Sullo sfondo, naturalmente, la guerra
che Israele non può vincere. Ma quella guerra promessa per un futuro
in(de)finito è il premio per il vincitore delle guerre che intanto si
combattono. Anzitutto la guerra religiosa che oppone Islam sciita e Islam
sunnita. Il disegno strategico dell’emirato sunnita che appariva una follia
quando Osama Bin Laden lo dichiarò all’inizio del secolo, è oggi in piena
sanguinosa realizzazione. Intere zone dell’Asia centrale sono militarmente
governate dalla logica dell’Emirato: da Falluja ad Aleppo l’emirato sunnita è
forza dominante, come nell’area che copre larga parte del territorio afghano ed
intere regioni pachistane. La guerra civile siriana è ormai soltanto una guerra
per il predominio sunnita, cui la minoranza alawita oppone una resistenza
insormontabile.
Vi è poi la guerra sociale: la
ricchezza è concentrata nelle mani dei padroni del petrolio (integrati al ciclo
della finanza globale), e la miseria di massa che ne consegue alimenta in paesi
come l’Egitto o come il Pakistan una conflittualità disperata perché incapace
di aggredire il nodo essenziale della distribuzione della ricchezza e delle
risorse. Democrazia non significherà niente fin quando la proprietà del
petrolio, principale risorsa dell’area, rimarrà nelle mani di una minoranza
culturalmente retriva e finanziariamente globalizzata. La rivoluzione egiziana
del 2011 è stata preparata da un quinquennio di lotte operaie intense e vaste,
ma dopo la rivoluzione del 2011 le condizioni di vita degli operai sono
peggiorate e l’economia egiziana non dà segni di ripresa. Le rivolte arabe non
cambieranno la realtà di quell’area fin quando non aggrediranno il forziere
saudita.
Vi è infine la guerra culturale che
il lavoro cognitivo cosmopolita conduce contro l’autoritarismo politico e
contro l’oscurantismo religioso. Milioni di studenti, di lavoratori della rete
globale, di blogger giornalisti e artisti hanno messo in contatto la dimensione
culturale della rete con la strada provocando un cortocircuito che ha rimesso
tutto in movimento. Ma questo terzo fronte è per il momento minoritario, e
scatena processi che non è in grado di governare. A Tunisi come al Cairo come a
Istanbul come a Damasco i movimenti sono iniziati da lavoratori precari ad alto
grado di scolarizzazione e di integrazione nel lavoro cognitivo globale. Ma
questi movimenti sono stati utilizzati ed emarginati dalle forze islamiste,
oppure repressi dall’islamismo al governo, come nel caso della Turchia, dove
l’esercito è, almeno per il momento, integrato e sottomesso al neoliberismo
islamista di Erdogan. Questi movimenti continueranno a produrre rivolte che
rimarranno subalterne sul piano politico, ma serviranno per consolidare ed
estendere l’autonomia di una parte crescente della nuova generazione
dall’oscurantismo e religioso e dalla violenza militare.

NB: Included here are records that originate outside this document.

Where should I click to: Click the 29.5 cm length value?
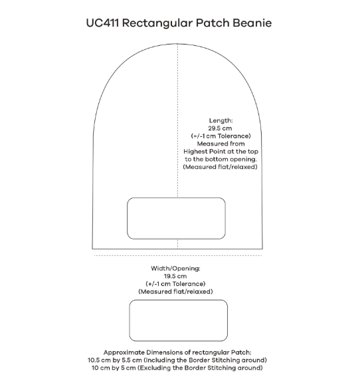[x=220, y=128]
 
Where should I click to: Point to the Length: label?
[x=220, y=120]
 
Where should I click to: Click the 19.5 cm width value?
[x=175, y=275]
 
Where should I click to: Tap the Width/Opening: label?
[x=175, y=268]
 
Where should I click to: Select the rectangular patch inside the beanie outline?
[x=177, y=217]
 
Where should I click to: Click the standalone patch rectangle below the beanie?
[x=178, y=320]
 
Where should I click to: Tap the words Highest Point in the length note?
[x=203, y=151]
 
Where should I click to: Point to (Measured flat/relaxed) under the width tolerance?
[x=175, y=291]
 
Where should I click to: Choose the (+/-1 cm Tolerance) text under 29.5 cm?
[x=220, y=136]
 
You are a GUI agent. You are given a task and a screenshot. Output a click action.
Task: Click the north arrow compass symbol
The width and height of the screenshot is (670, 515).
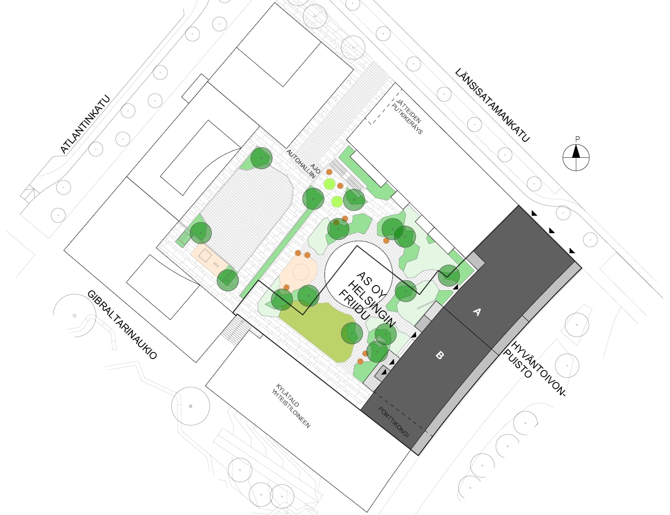(x=576, y=157)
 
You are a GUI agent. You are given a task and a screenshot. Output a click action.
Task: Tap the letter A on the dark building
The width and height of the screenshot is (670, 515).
(x=477, y=312)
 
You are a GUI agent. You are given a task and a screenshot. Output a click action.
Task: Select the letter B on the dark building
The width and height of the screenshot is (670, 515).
(x=440, y=355)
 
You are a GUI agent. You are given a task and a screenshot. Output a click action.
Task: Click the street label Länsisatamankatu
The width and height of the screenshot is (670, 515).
(x=492, y=105)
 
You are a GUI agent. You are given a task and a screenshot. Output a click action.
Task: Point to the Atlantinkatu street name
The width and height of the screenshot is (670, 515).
(x=85, y=124)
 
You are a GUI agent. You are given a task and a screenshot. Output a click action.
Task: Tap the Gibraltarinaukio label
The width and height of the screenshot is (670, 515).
(x=122, y=324)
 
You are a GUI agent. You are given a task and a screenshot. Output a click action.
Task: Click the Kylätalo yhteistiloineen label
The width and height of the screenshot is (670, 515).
(x=291, y=406)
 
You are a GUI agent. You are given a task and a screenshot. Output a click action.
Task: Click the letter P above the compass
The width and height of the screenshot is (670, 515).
(x=577, y=139)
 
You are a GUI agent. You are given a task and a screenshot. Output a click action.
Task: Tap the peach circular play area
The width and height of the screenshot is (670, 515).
(x=300, y=273)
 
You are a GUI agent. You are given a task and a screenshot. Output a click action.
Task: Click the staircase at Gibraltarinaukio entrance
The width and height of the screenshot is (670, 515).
(x=236, y=330)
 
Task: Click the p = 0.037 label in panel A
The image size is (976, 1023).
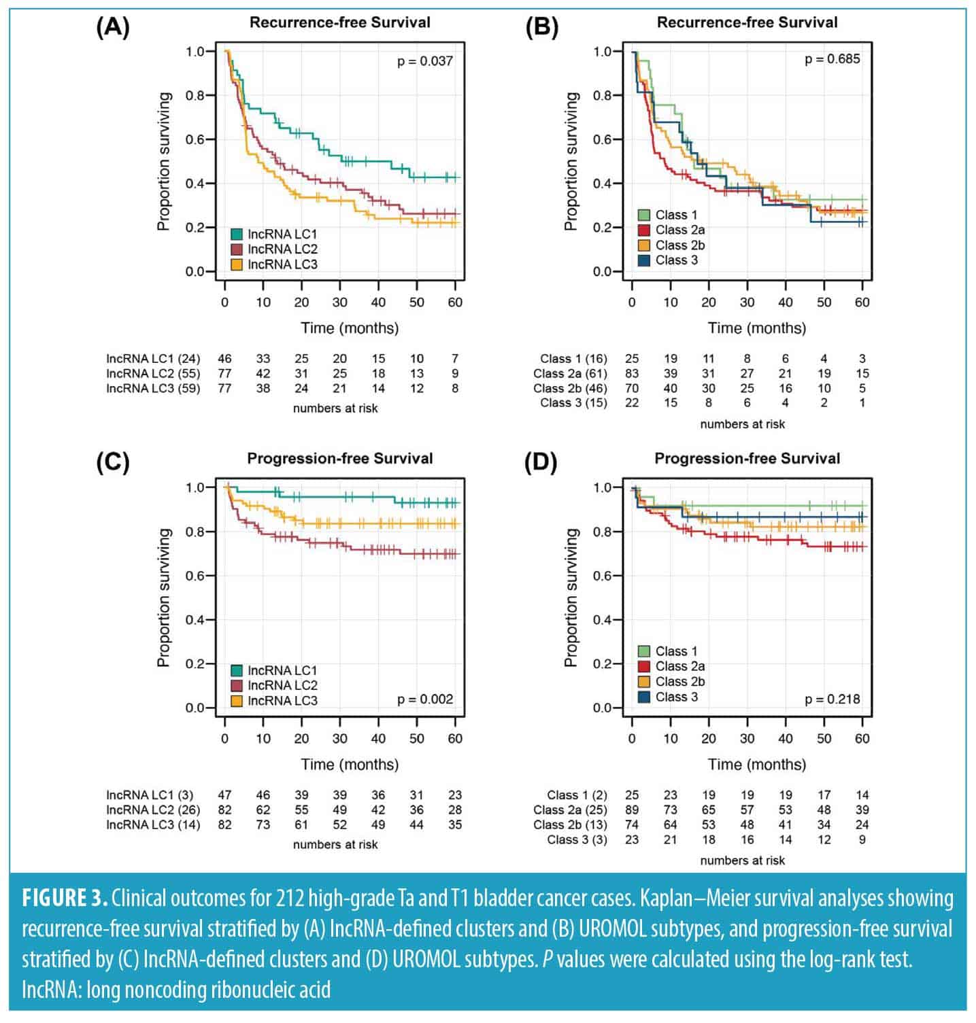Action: (425, 62)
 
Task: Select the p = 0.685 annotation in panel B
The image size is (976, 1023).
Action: (832, 59)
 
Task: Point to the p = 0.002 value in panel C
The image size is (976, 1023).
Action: (425, 699)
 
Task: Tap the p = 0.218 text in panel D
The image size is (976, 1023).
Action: (832, 699)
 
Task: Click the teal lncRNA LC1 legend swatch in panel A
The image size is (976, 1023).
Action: (237, 235)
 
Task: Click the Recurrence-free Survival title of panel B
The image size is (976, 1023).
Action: (747, 22)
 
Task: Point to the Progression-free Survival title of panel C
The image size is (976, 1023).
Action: (339, 459)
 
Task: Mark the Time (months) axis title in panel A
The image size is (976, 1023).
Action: (350, 328)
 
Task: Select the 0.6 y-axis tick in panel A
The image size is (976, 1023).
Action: (195, 139)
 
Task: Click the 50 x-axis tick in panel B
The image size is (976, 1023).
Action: (824, 302)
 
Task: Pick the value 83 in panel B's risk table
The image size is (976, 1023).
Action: (632, 374)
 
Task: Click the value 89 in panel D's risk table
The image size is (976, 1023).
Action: (632, 810)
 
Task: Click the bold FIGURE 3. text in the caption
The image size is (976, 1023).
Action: (65, 899)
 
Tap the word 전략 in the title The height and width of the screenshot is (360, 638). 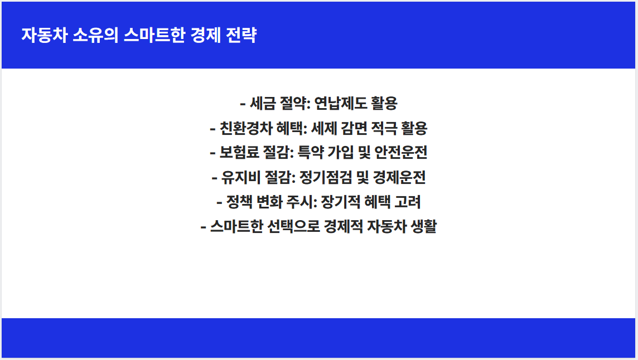pyautogui.click(x=242, y=35)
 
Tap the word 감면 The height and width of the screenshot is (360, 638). pyautogui.click(x=358, y=129)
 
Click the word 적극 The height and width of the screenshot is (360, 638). pyautogui.click(x=387, y=129)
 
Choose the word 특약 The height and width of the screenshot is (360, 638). pyautogui.click(x=313, y=153)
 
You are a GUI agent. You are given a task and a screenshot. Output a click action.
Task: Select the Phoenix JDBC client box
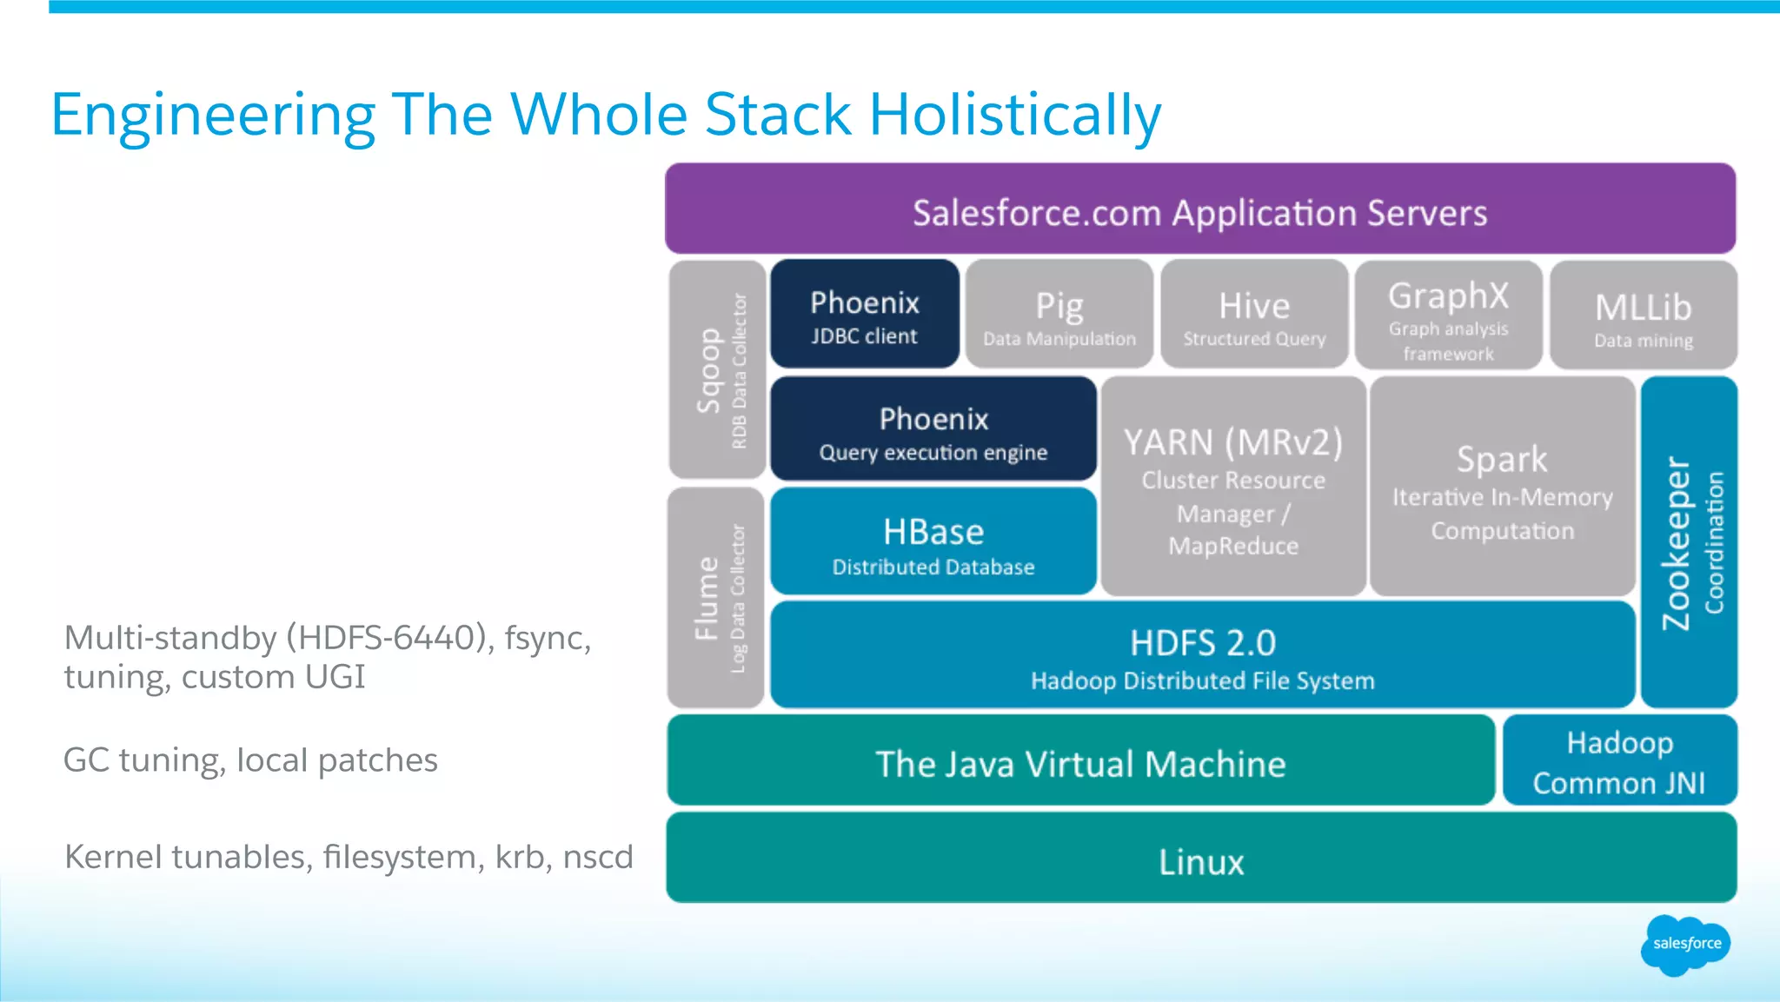[x=865, y=315]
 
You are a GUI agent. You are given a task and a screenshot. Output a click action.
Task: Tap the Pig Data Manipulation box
[x=1059, y=315]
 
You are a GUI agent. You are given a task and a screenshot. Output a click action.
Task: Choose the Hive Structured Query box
[x=1254, y=315]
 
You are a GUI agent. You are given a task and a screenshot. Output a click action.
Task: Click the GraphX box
[x=1448, y=315]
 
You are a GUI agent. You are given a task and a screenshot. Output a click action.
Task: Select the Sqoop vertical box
[x=718, y=370]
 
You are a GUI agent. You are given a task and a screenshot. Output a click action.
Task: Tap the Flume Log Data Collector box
[x=716, y=598]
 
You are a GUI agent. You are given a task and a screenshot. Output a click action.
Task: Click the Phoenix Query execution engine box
[x=933, y=430]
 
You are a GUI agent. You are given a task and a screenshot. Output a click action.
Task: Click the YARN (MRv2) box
[x=1232, y=488]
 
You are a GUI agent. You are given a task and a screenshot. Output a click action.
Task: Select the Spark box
[x=1502, y=488]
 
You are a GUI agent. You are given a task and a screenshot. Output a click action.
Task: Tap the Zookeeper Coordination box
[x=1689, y=542]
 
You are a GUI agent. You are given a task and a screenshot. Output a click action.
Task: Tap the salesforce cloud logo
[x=1685, y=944]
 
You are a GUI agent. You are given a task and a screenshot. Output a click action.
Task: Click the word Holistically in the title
[x=1014, y=115]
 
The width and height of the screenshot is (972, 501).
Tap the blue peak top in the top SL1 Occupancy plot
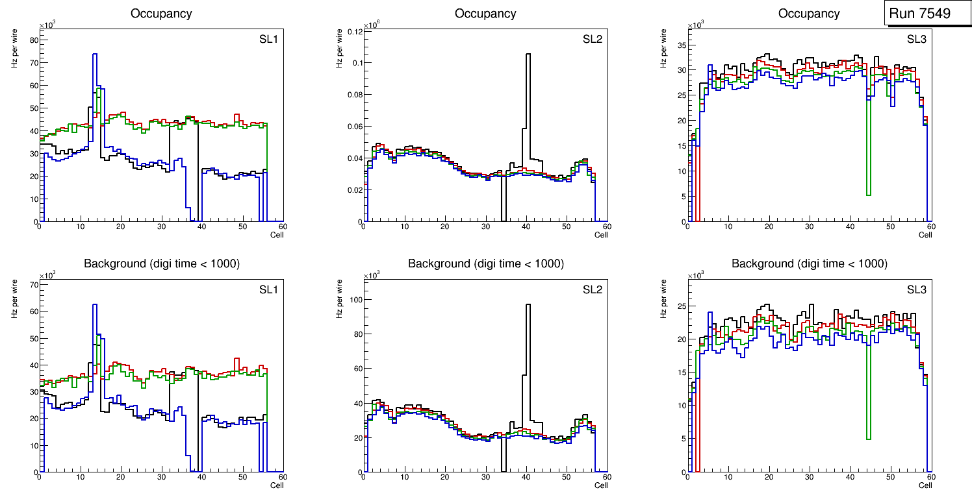click(95, 55)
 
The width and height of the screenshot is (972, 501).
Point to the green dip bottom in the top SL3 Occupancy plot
click(868, 194)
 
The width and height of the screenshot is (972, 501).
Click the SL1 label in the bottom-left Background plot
click(268, 289)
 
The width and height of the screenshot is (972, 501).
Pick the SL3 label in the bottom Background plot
click(917, 289)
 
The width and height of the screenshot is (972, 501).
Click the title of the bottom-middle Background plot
click(485, 263)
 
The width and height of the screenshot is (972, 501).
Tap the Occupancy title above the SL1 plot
click(161, 14)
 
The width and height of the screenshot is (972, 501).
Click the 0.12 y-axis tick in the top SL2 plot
click(352, 31)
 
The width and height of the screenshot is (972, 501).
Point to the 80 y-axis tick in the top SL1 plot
click(34, 40)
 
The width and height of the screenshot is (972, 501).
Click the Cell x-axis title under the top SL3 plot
click(925, 235)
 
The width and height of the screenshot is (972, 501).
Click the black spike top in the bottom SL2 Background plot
click(528, 305)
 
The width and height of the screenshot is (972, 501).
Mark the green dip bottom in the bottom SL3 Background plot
click(868, 439)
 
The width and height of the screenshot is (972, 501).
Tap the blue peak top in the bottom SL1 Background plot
click(95, 304)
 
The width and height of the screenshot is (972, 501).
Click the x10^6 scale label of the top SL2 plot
click(370, 25)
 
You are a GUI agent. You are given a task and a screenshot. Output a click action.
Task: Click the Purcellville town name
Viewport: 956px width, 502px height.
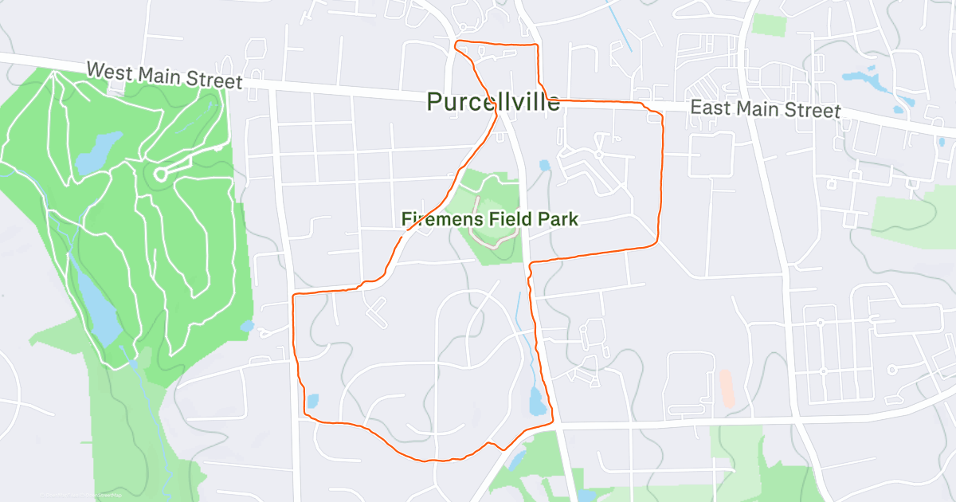coord(493,102)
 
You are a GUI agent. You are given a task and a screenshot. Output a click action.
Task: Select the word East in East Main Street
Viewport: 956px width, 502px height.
coord(707,107)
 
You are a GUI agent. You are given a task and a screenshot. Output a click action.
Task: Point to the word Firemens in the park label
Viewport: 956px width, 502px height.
coord(437,218)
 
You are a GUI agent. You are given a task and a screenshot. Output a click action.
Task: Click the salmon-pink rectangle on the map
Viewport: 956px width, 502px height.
coord(726,388)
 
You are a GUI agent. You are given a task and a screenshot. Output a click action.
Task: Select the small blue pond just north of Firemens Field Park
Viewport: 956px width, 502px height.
coord(544,166)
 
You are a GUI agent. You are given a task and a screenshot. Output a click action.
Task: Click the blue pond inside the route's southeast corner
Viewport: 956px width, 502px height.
coord(537,401)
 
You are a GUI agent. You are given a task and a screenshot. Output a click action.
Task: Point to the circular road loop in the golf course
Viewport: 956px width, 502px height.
coord(160,174)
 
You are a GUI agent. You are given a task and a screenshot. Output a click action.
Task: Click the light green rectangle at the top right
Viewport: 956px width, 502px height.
coord(769,24)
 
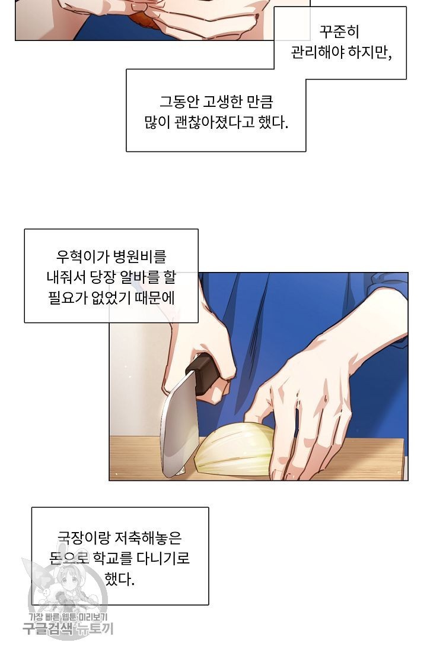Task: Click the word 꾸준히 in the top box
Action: tap(339, 31)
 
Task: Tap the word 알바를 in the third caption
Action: tap(139, 277)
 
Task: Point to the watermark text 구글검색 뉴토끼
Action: tap(68, 629)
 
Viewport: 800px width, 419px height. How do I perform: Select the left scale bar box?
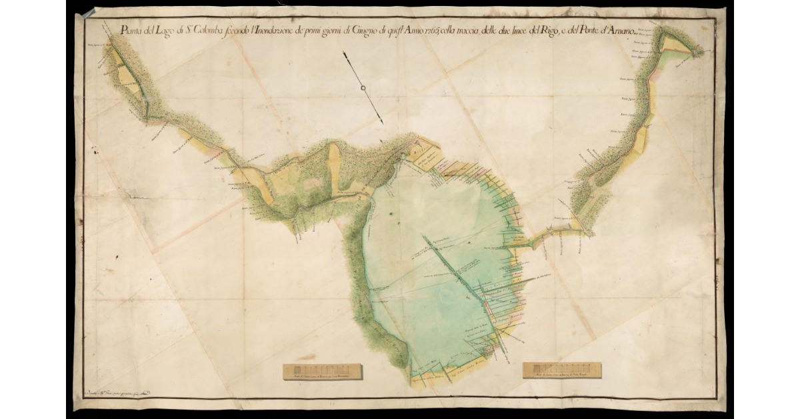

Ero al Cairo in aprile, quando è
uscito in alcune sale della città il film di Ibrahim El Batout, El sheita elli fat (Winter of discontent),
presentato a Venezia l’anno scorso. Sono andato a vederlo con gruppo di amici
che lavorano nel mondo dell’arte e che viaggiano molto spesso nei paesi
occidentali. Il film non è piaciuto a nessuno. Tutti lo trovavano ipocrita
perché presentava la rivoluzione come l’inizio di un tempo nuovo in cui
finalmente il popolo egiziano potrà prendere in mano il suo destino nella
libertà.
I miei amici avevano tutti
partecipato alle rivolte dell’inverno 2011 come attivisti, giornalisti o come
media-artisti, ma nessuno di loro sembrava attendersi un mutamento positivo né
(certamente) dal governo islamo-liberista della Fratellanza islamica, né da
alcun altro rivolgimento possibile nel prossimo futuro.
Ciò mi ha fatto riflettere su questa
generazione che si ribella con forza e radicalità senza nutrire alcuna
speranza, senza attendersi alcun miglioramento. Come se la rivolta fosse, in
sé, la sospensione temporanea di una condizione intollerabile – e il momento di
riconoscimento di tutti coloro (e il numero cresce) che non vogliono più
condividere nulla, credere in nulla, né partecipare a nulla. Solo vivere,
inventando un altro mondo, non importa quanto impossibile.